**SHORT TASK**. Please copy the records below word for word, beginning with the line that contains "Open the WORKFLOW dropdown button" and continuing through the line that contains "point(27,107)", both included. Copy only those lines.

**Dataset items**.
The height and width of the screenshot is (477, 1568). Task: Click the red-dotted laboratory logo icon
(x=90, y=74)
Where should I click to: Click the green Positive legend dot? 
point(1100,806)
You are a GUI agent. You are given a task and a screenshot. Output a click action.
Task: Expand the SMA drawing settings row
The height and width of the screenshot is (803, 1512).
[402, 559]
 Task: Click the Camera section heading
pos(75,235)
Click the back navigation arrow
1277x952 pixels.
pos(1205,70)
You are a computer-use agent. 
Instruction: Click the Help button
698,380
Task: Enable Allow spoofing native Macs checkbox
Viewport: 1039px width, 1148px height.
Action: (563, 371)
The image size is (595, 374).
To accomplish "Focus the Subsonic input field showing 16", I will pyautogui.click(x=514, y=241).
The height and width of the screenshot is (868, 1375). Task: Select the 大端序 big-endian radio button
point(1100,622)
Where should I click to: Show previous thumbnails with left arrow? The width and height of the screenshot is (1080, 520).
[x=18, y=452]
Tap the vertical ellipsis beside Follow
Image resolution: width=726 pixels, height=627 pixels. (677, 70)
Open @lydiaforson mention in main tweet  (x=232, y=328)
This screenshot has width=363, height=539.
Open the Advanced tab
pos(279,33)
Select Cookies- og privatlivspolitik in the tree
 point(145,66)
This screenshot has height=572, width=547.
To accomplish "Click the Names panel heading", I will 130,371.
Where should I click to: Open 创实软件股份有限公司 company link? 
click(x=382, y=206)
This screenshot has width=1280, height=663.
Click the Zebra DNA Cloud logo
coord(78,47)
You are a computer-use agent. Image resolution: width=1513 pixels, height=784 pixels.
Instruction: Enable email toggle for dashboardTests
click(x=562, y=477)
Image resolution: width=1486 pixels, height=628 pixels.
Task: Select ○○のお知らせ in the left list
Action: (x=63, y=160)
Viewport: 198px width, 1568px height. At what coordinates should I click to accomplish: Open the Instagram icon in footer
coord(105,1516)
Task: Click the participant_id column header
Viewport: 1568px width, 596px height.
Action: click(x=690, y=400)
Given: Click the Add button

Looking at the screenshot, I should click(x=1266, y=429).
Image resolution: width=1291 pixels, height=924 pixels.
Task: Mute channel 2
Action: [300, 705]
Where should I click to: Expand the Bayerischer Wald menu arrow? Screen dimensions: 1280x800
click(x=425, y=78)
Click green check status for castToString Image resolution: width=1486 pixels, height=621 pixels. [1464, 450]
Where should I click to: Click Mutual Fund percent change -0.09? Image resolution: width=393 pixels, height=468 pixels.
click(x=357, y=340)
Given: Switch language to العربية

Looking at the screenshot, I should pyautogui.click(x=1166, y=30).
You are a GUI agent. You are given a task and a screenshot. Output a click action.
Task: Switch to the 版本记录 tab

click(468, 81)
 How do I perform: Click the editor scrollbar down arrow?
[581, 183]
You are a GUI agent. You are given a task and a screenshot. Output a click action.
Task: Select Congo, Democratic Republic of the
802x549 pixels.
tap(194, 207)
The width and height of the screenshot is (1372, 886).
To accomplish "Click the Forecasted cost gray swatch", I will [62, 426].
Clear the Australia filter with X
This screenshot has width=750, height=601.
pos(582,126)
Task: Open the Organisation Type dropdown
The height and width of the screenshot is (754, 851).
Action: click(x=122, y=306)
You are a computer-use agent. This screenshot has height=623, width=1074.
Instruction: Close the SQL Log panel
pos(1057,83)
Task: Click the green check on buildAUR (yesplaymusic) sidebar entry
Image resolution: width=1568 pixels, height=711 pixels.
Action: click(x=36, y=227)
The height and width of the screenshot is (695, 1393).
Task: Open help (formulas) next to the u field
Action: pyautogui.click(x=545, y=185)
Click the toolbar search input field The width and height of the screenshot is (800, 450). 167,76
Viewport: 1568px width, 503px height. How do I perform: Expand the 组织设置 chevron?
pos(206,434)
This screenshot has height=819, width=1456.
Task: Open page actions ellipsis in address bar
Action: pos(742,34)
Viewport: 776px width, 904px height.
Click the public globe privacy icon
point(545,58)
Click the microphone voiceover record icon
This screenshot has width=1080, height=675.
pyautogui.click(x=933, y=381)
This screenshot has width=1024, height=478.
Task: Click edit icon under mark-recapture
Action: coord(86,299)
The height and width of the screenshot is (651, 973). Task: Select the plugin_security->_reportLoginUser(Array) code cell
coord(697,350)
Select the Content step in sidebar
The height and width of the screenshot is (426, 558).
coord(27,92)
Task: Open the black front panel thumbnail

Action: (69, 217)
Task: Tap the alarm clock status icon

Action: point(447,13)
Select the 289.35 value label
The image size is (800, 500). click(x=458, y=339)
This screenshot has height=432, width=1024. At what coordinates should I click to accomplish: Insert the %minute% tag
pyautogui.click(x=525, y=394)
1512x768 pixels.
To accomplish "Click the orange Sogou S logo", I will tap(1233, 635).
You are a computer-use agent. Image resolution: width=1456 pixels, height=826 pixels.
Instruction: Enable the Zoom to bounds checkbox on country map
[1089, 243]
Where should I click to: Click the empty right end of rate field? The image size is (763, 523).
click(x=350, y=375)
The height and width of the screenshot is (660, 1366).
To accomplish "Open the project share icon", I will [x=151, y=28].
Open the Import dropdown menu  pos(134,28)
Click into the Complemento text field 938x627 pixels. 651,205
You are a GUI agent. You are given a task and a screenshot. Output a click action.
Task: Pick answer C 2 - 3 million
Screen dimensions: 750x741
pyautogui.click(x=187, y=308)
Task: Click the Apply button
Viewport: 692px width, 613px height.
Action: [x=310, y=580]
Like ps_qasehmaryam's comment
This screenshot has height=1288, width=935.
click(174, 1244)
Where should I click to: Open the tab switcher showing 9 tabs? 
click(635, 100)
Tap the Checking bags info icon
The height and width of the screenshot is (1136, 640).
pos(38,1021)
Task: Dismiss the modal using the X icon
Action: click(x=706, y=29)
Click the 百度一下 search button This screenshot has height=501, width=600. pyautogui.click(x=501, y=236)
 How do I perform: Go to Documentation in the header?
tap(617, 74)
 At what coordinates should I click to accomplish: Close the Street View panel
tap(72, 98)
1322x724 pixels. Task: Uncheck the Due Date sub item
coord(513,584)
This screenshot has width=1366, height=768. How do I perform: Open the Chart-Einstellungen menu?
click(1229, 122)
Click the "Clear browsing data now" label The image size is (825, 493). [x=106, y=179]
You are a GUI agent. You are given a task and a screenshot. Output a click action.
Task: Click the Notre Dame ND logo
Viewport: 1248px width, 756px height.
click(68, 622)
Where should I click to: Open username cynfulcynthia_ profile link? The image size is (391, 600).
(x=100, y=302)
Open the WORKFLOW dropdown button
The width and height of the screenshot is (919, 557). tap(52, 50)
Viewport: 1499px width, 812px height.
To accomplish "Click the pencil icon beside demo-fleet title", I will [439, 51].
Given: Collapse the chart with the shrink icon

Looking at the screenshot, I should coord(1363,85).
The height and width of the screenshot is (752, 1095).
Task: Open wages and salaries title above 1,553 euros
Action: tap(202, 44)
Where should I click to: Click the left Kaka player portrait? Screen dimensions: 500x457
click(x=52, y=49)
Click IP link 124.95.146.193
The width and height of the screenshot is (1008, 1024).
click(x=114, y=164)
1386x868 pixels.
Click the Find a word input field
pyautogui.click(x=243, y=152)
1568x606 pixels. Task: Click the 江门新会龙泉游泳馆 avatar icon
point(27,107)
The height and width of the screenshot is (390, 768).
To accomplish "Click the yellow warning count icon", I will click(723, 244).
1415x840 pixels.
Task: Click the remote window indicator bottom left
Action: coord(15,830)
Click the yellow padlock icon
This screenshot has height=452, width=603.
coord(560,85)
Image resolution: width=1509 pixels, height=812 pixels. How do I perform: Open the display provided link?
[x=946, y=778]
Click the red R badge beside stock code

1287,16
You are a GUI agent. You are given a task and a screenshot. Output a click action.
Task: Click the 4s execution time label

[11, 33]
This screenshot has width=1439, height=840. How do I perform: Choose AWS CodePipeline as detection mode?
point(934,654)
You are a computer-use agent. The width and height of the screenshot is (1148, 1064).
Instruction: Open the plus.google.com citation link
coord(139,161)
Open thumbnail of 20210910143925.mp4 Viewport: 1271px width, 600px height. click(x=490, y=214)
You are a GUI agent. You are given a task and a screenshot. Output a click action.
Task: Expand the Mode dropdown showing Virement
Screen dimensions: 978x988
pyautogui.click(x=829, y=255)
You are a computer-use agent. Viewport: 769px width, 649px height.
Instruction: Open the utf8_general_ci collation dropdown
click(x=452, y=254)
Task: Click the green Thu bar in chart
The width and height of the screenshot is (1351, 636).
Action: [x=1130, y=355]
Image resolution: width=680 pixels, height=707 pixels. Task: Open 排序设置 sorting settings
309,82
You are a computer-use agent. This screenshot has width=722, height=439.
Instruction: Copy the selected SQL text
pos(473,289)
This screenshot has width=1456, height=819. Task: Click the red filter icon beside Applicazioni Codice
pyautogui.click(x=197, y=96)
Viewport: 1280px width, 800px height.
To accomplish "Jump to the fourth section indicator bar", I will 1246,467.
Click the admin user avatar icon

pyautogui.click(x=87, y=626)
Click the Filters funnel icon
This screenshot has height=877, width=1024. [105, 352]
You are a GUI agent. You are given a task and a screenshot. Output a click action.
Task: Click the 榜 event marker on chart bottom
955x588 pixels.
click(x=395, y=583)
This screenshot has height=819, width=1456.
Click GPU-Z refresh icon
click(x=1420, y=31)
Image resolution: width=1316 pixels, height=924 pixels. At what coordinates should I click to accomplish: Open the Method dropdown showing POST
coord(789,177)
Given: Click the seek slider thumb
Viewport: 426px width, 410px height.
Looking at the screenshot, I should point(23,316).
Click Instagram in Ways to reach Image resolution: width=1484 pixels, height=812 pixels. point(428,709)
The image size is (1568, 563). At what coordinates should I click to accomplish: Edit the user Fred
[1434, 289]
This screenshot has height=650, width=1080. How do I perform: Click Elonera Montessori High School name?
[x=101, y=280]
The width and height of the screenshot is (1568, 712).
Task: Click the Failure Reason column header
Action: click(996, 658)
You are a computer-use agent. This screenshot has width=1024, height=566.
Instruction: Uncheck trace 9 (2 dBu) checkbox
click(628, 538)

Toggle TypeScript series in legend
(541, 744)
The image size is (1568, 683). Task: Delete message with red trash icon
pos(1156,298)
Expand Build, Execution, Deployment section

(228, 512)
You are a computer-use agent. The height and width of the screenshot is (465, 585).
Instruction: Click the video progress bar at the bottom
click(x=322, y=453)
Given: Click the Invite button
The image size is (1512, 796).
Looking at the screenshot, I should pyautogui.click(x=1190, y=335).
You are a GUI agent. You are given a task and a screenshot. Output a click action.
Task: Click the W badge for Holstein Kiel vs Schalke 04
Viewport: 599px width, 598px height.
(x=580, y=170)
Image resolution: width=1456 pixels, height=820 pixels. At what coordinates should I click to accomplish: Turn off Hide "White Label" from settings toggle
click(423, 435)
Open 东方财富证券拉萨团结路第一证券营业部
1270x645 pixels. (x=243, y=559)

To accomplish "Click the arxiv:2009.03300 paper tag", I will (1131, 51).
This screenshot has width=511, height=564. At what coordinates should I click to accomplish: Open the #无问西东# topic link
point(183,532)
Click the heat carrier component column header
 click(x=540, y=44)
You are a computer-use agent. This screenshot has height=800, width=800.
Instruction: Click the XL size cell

**ANSWER TO THIS TASK**.
Open the WORKFLOW dropdown button
The width and height of the screenshot is (919, 557). tap(52, 50)
Viewport: 1499px width, 812px height.
To accomplish "Click the pencil icon beside demo-fleet title", I will [439, 51].
Given: Collapse the chart with the shrink icon

Looking at the screenshot, I should coord(1363,85).
The height and width of the screenshot is (752, 1095).
Task: Open wages and salaries title above 1,553 euros
Action: tap(202, 44)
Where should I click to: Click the left Kaka player portrait? Screen dimensions: 500x457
click(x=52, y=49)
Click IP link 124.95.146.193
The width and height of the screenshot is (1008, 1024).
click(x=114, y=164)
1386x868 pixels.
Click the Find a word input field
pyautogui.click(x=243, y=152)
1568x606 pixels. Task: Click the 江门新会龙泉游泳馆 avatar icon
point(27,107)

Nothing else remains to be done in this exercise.